**Objectif 1**
Dans la liste, recopiez les lignes comprises entre celle qui contient « Keysborough (37, 1625) » et celle qui contient « Broadmeadows (203, 1587) », incluses, en substituant « Protection » à « Security » sans rien modifier d'autre.

7. En fixant l'amende en proportion des sommes omises pour sanctionner le défaut de production ou le caractère inexact ou incomplet du Tableau des provisions prévu en application des dispositions de l'article 53 A, les dispositions attaquées instituent une sanction dont la nature est directement liée à celle du manquement réprimé. En retenant une telle assiette, en ramenant le taux prévu de 5 % à 1 % lorsque ces sommes sont réellement déductibles et en prévoyant que l'amende ne s'applique qu'au seul exercice au titre duquel l'infraction est mise en évidence, la loi a elle-même assuré, par des taux non disproportionnés, la modulation des peines en fonction de la gravité des comportements réprimés, appréciée à raison de l'importance des sommes non déclarées et des conséquences qui peuvent en résulter au regard des impôts à acquitter par le contribuable. En outre, les obligations déclaratives dont le manquement est sanctionné ont pour but de mettre l'administration fiscale à même de contrôler et de suivre les provisions déduites par les entreprises de leurs résultats imposables. Elles poursuivent ainsi un but de lutte contre la fraude fiscale qui constitue un objectif de valeur constitutionnelle. Enfin, pour chaque sanction prononcée, le juge décide, après avoir exercé son plein contrôle sur les faits invoqués et la qualification retenue par l'administration, soit de maintenir l'amende, soit d'en dispenser le contribuable si ce dernier n'a pas manqué à l'obligation de déclaration. Par suite, le moyen tiré de ce que les dispositions attaquées méconnaissent les principes de proportionnalité et d'individualisation des peines doit être écarté. Dès lors, la question soulevée, ne présente pas un caractère sérieux. Il n'y a donc pas lieu de la transmettre au Conseil d'Etat.

**Lignes de données**
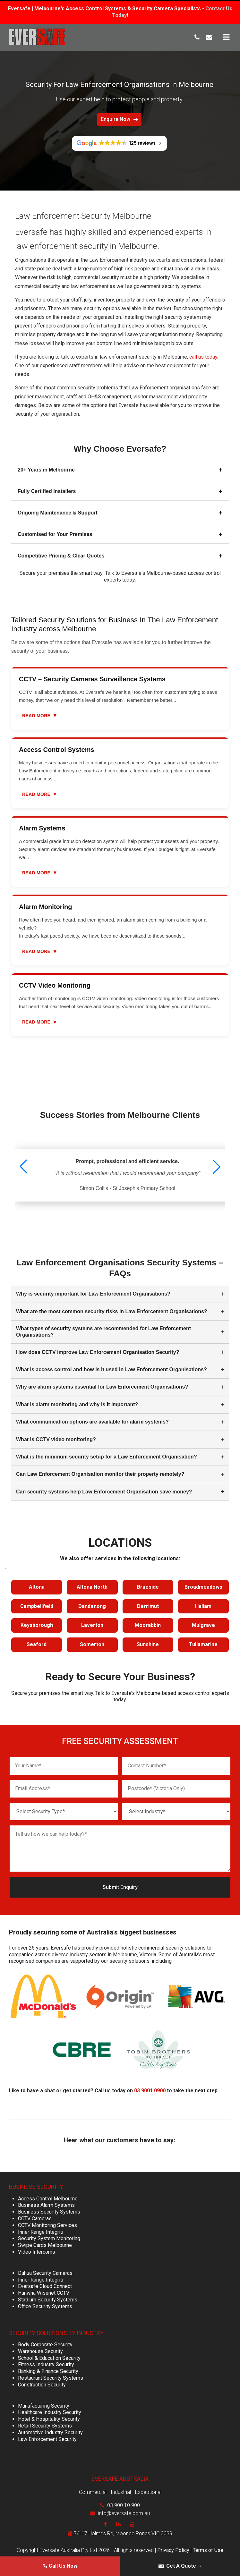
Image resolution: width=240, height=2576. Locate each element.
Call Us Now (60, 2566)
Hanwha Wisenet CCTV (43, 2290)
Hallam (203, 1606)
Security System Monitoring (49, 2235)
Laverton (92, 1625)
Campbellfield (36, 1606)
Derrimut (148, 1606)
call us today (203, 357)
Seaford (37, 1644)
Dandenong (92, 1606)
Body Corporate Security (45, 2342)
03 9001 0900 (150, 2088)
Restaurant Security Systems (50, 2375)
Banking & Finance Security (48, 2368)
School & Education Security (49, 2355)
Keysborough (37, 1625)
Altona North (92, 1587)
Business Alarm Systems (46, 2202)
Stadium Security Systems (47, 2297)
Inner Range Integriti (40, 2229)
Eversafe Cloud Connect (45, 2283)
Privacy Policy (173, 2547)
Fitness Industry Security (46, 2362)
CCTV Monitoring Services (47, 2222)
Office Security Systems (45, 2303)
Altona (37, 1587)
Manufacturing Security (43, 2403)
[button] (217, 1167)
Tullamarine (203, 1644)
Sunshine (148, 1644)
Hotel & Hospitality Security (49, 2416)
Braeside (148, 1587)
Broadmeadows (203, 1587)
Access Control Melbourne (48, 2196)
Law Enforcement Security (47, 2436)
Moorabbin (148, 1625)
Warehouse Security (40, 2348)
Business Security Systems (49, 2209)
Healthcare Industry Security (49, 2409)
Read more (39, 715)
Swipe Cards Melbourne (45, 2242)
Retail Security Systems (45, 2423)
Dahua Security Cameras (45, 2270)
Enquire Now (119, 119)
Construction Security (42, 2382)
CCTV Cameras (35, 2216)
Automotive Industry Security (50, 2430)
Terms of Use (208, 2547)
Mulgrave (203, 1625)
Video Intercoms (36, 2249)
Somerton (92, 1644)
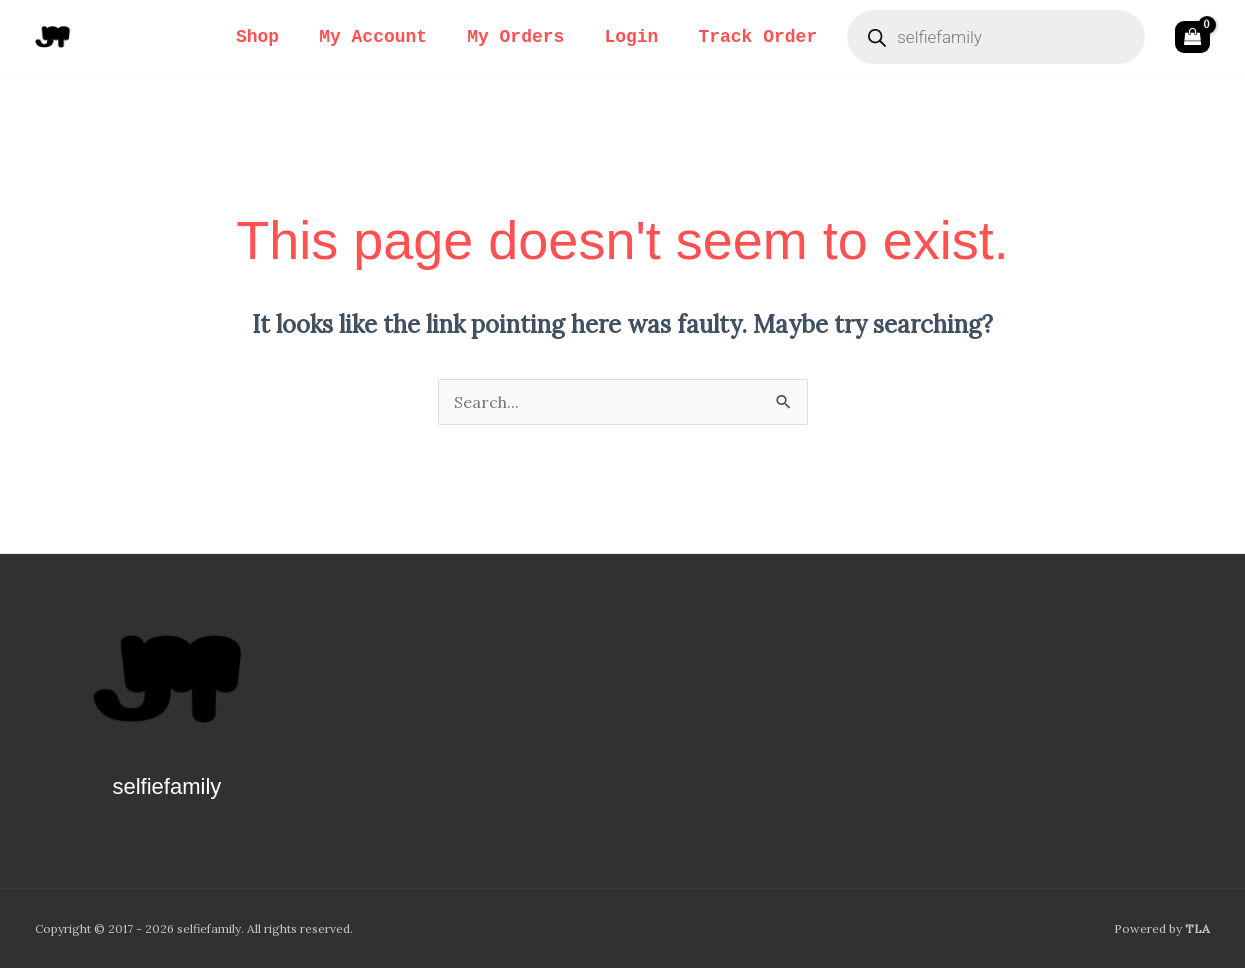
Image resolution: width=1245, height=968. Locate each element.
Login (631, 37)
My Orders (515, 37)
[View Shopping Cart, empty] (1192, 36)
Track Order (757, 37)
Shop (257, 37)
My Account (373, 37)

...

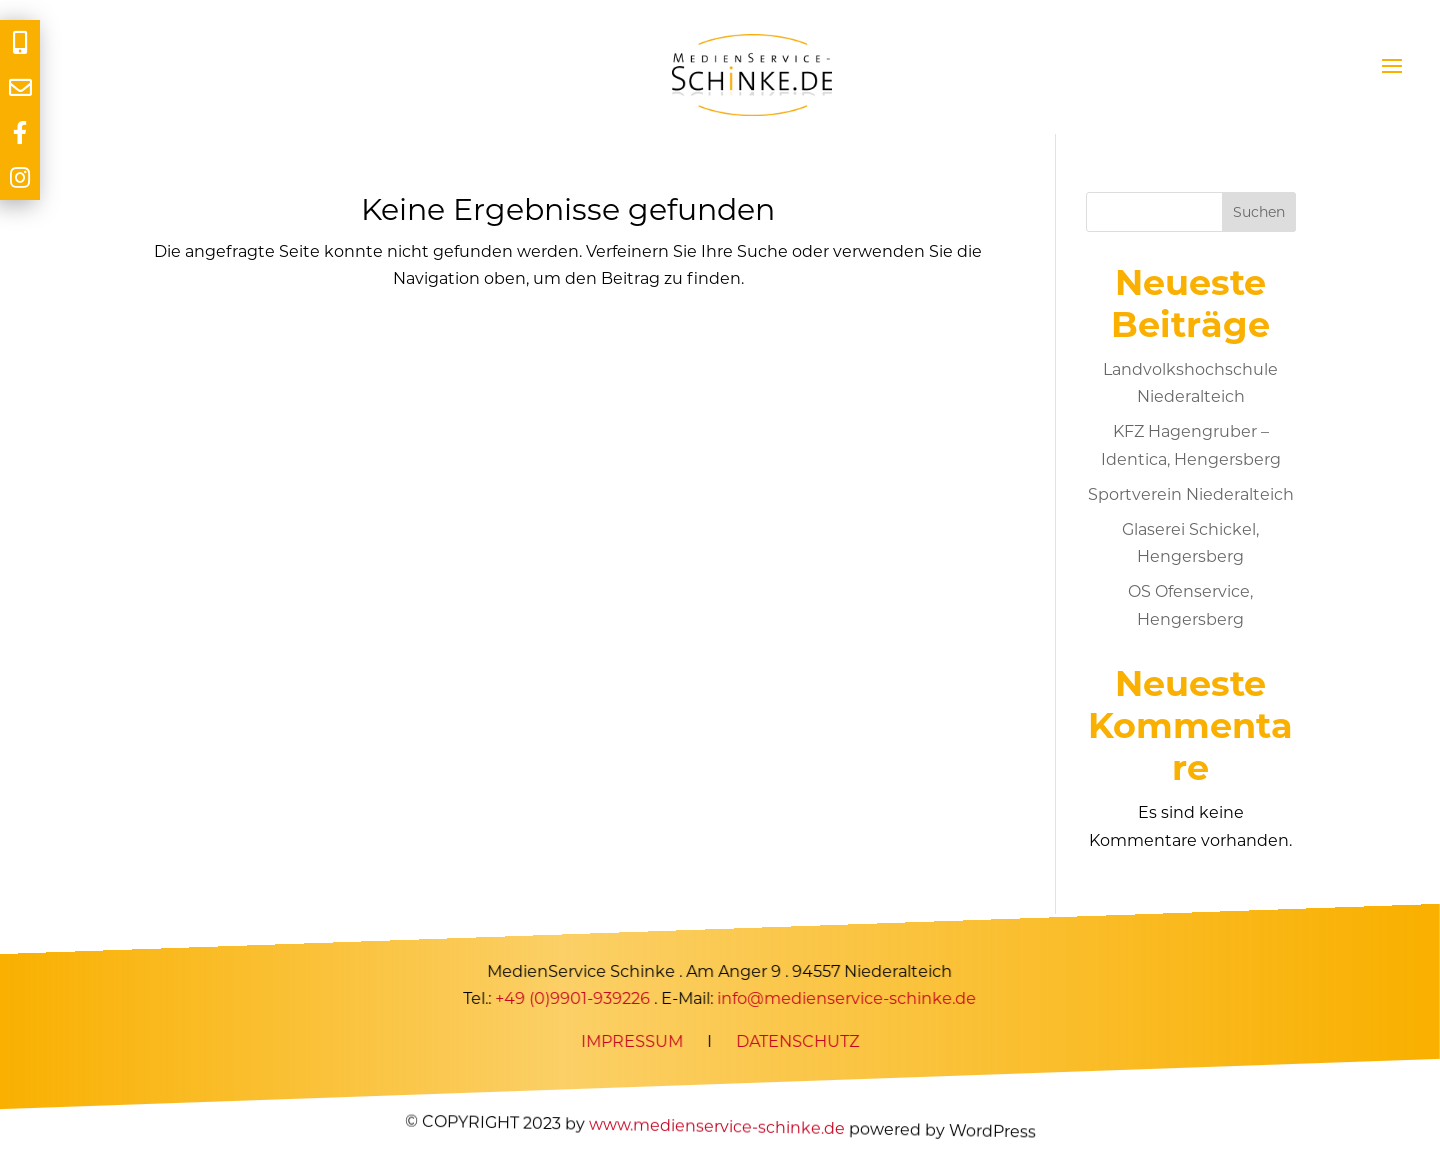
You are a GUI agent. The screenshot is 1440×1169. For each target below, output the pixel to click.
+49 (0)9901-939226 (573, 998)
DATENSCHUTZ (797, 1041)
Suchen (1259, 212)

**Objectif 2**
Rédigez la suite de l'extrait sur l'amende sanctionnant le Tableau des provisions, à partir de sa dernière phrase.

**Bonne réponse 1**
Keysborough (37, 1625)
Altona North (92, 1587)
Business Alarm Systems (46, 2202)
Stadium Protection Systems (47, 2297)
Inner Range Integriti (40, 2229)
Eversafe Cloud Connect (45, 2283)
Privacy Policy (173, 2547)
Fitness Industry Protection (46, 2362)
CCTV Monitoring Services (47, 2222)
Office Protection Systems (45, 2303)
Altona (37, 1587)
Manufacturing Protection (43, 2403)
[button] (217, 1167)
Tullamarine (203, 1644)
Sunshine (148, 1644)
Hotel & Hospitality Protection (49, 2416)
Braeside (148, 1587)
Broadmeadows (203, 1587)

**Bonne réponse 2**
O R D O N N E :

Article 1er : Il n'y a pas lieu de transmettre au Conseil d'Etat la question prioritaire de constitutionnalité soulevée par la société HSBC leasing.

Article 2 : La présente ordonnance sera notifiée à la société HSBC leasing et à l'administrateur général des finances publiques, chargé de la direction des vérifications nationales et internationales.

Fait à Paris, le 15 décembre 2022.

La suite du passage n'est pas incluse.